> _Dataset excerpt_
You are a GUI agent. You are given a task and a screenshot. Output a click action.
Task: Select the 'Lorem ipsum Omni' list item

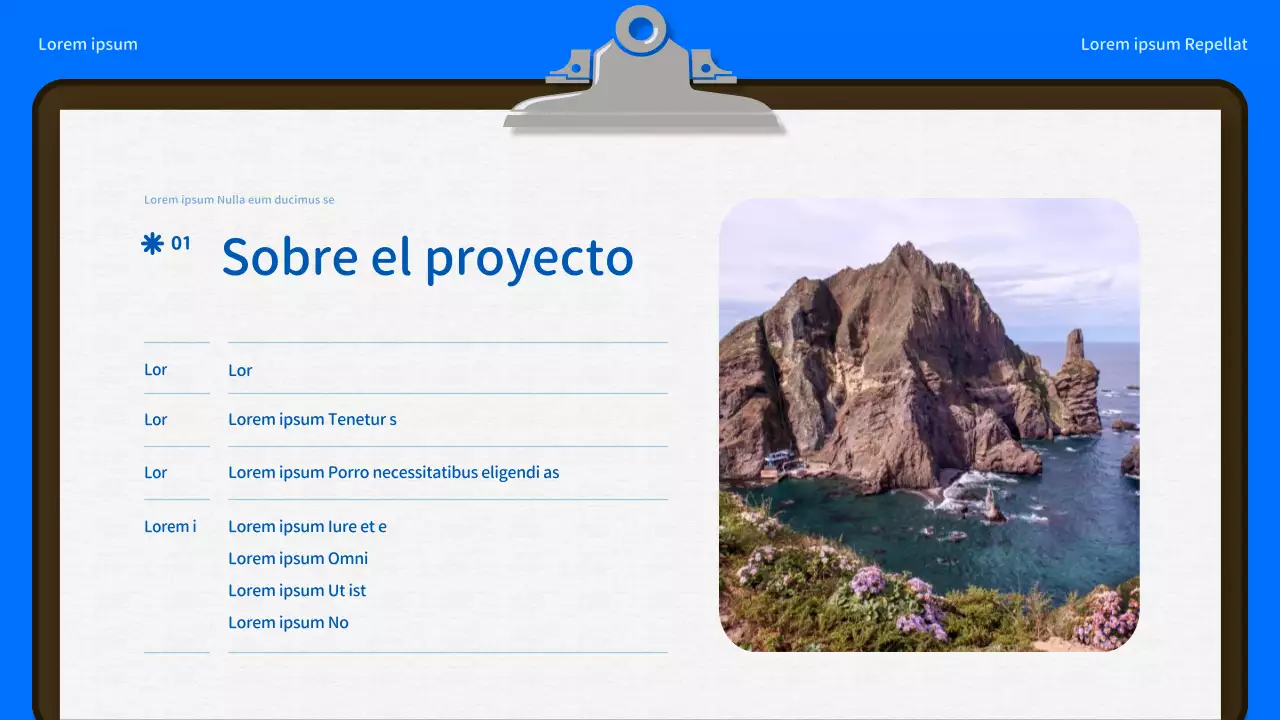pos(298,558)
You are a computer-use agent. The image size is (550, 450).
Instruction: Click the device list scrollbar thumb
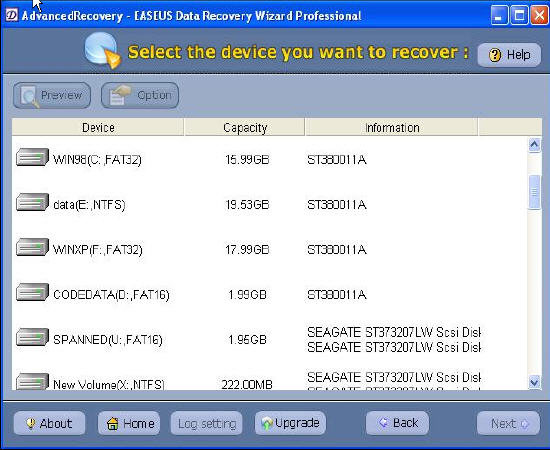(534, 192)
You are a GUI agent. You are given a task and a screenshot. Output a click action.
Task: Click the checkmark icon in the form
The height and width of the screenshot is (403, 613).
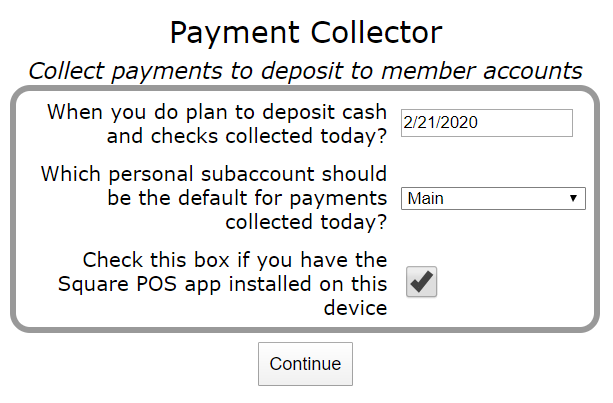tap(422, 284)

> _STATED GOAL_
Copy out the data above line for line, leaving out the pictures.

> _RESPONSE_
You are a GUI agent. You are given a task and a screenshot. Output a click action.
Task: Select the 'Lorem ipsum Omni' list item

pos(298,558)
You are a computer-use agent. The image size is (550, 450).
Instruction: Click the device list scrollbar thumb
(534, 192)
You are a GUI agent. You are given a task and a screenshot. Output a click action.
Task: Click the checkmark icon in the form
The height and width of the screenshot is (403, 613).
tap(422, 284)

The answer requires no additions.